Data excerpts:
───

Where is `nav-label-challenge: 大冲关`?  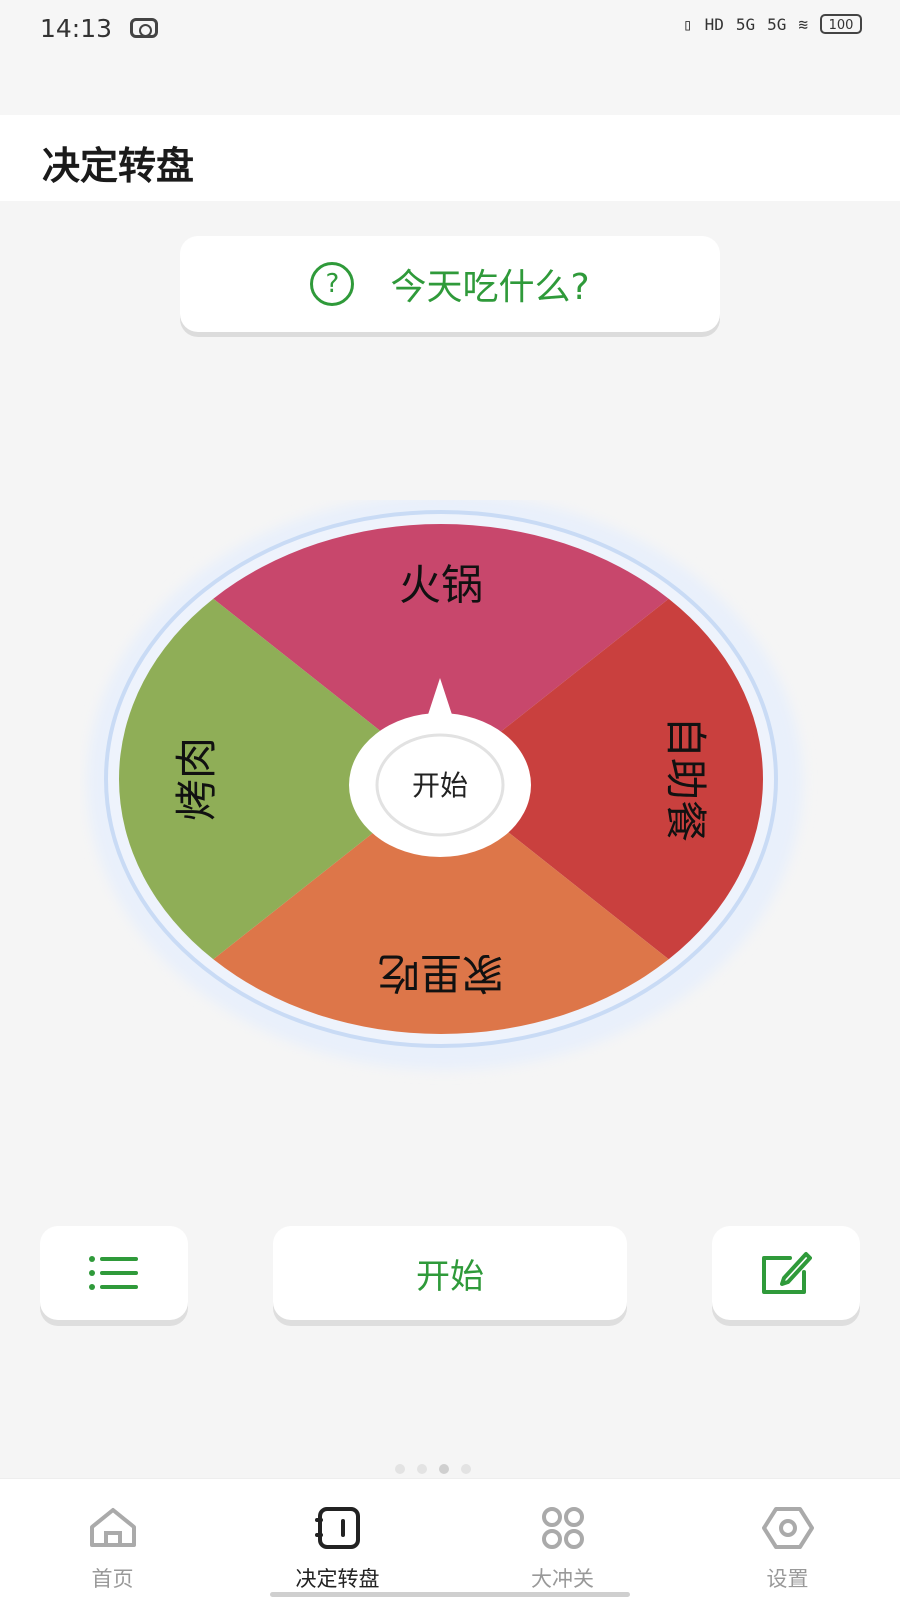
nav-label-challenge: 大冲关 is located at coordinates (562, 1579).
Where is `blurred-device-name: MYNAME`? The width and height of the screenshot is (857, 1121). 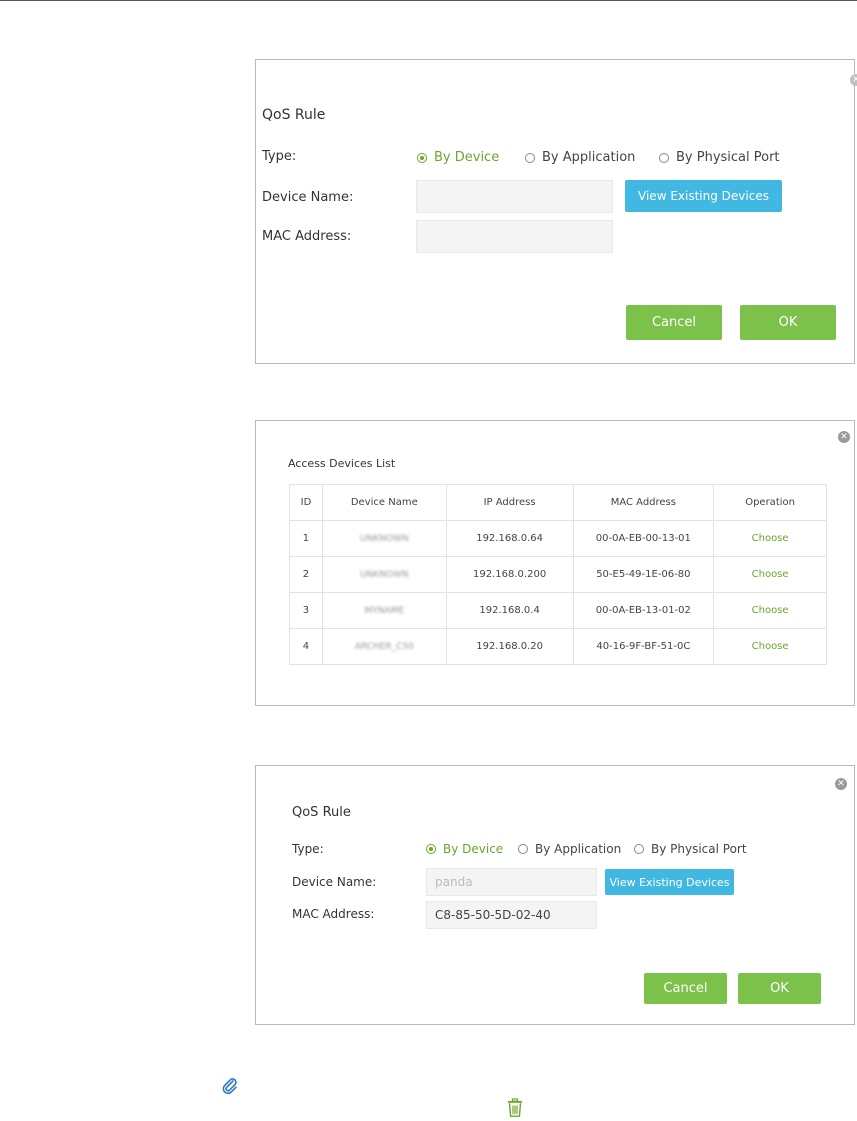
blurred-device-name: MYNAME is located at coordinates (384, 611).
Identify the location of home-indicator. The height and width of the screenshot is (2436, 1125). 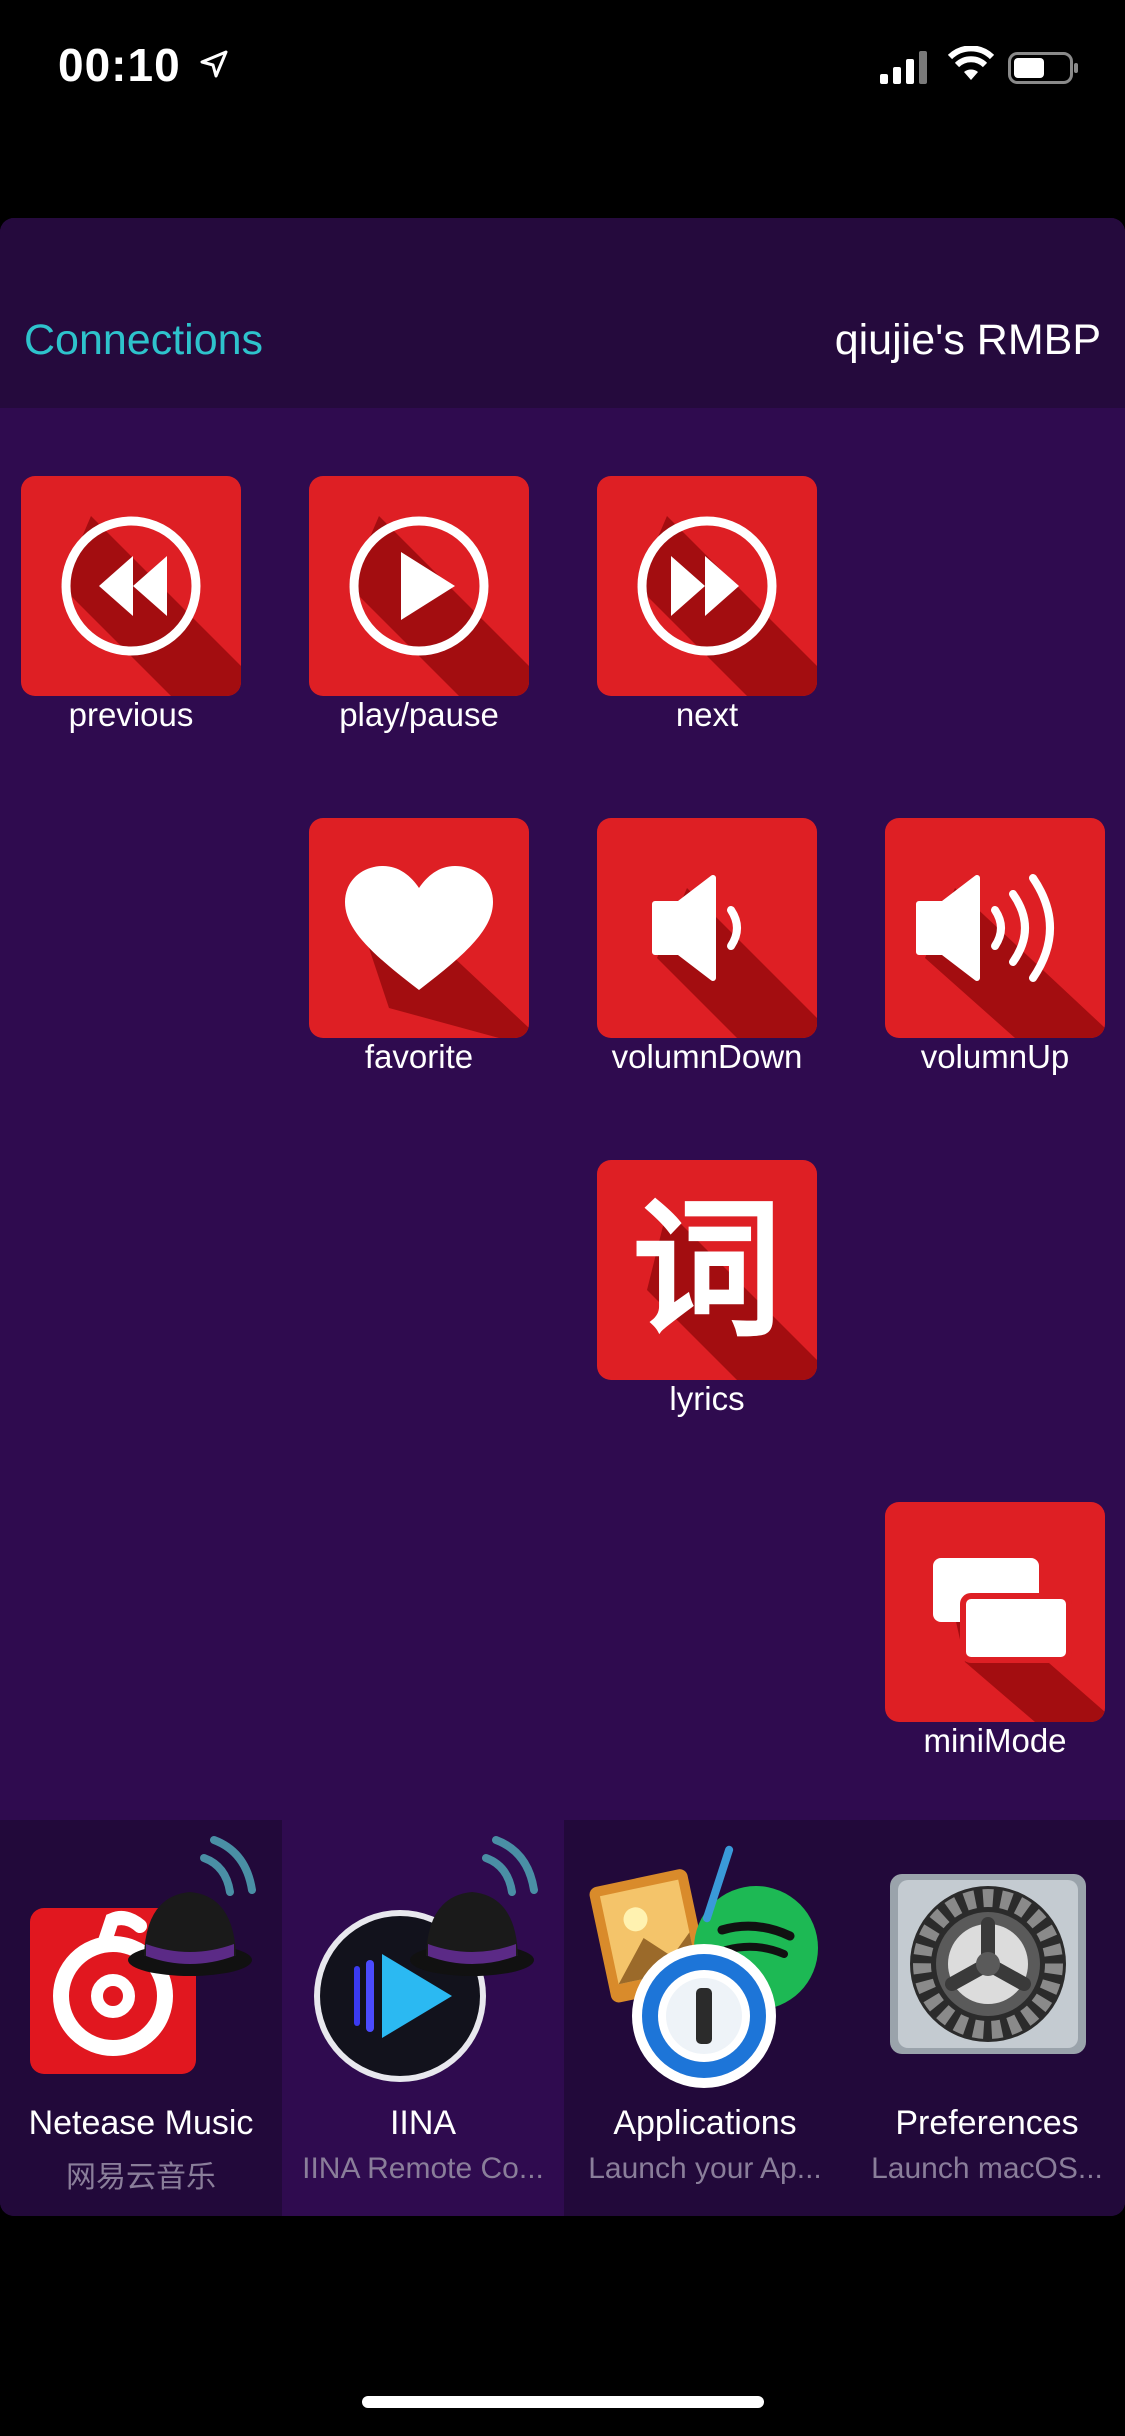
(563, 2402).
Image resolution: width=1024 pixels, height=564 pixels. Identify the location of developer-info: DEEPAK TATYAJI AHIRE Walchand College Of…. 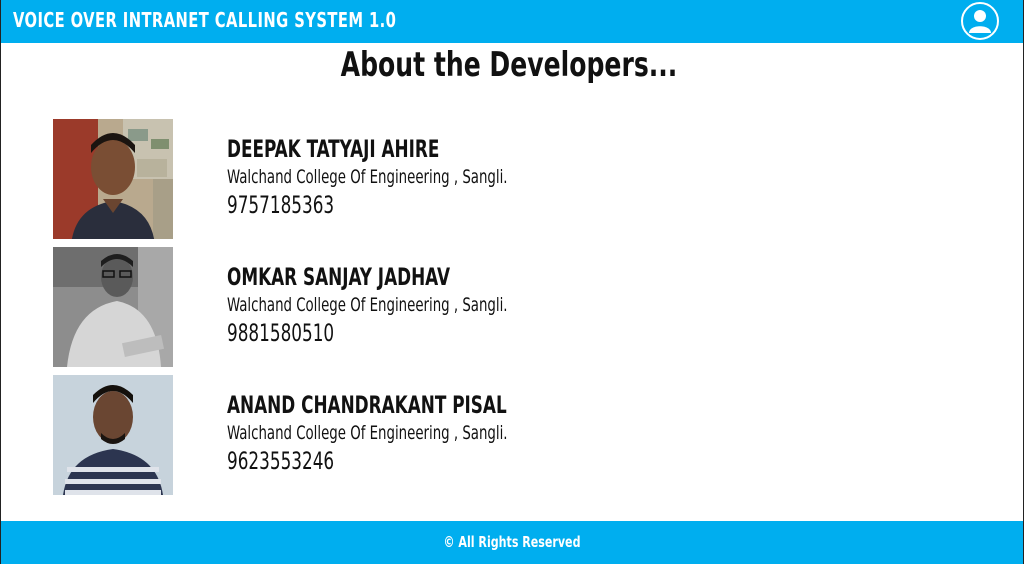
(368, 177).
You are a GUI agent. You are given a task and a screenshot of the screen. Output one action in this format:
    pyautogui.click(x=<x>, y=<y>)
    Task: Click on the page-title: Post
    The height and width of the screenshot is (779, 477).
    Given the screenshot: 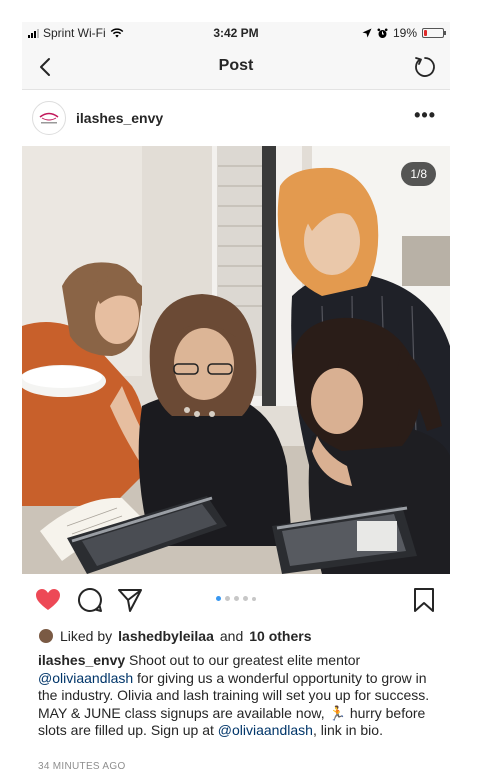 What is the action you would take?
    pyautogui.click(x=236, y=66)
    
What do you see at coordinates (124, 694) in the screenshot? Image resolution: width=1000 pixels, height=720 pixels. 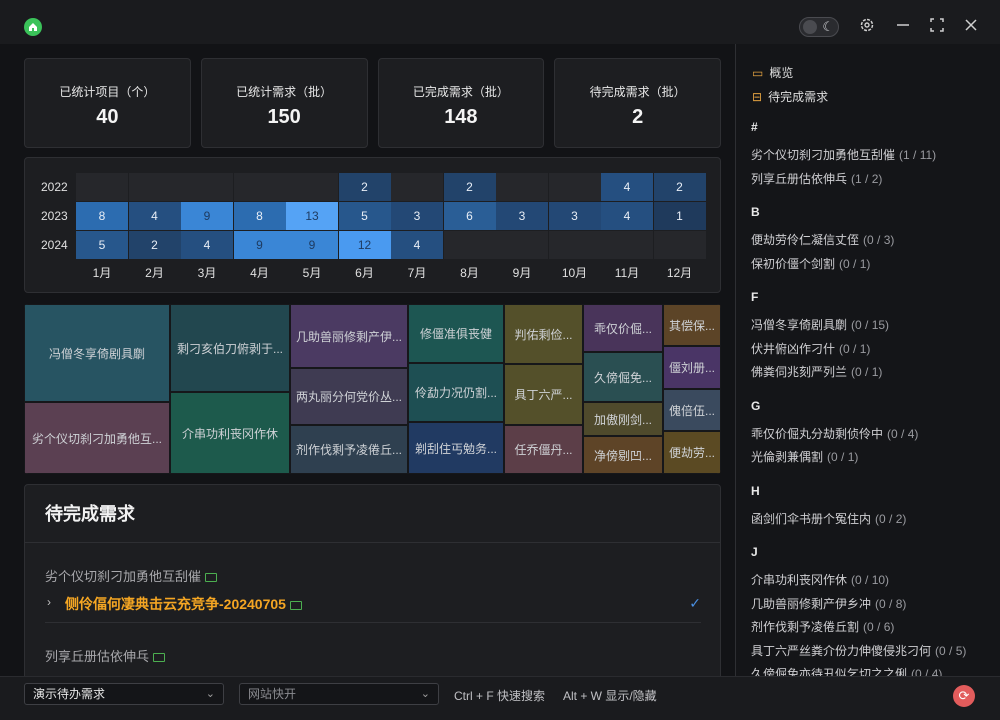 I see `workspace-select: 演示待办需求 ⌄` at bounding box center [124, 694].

───

> **WRITTEN TASK**: Recast the items from their start through the line containing "blurred-device-name: MYNAME is" as a numbered list, dropping any blank lines and leaving out the pictures.

> **RESPONSE AREA**:
1. Where is `nav-label-challenge: 大冲关`?  
2. nav-label-challenge: 大冲关 is located at coordinates (562, 1579).
3. Where is `blurred-device-name: MYNAME`? The width and height of the screenshot is (857, 1121). 
4. blurred-device-name: MYNAME is located at coordinates (384, 611).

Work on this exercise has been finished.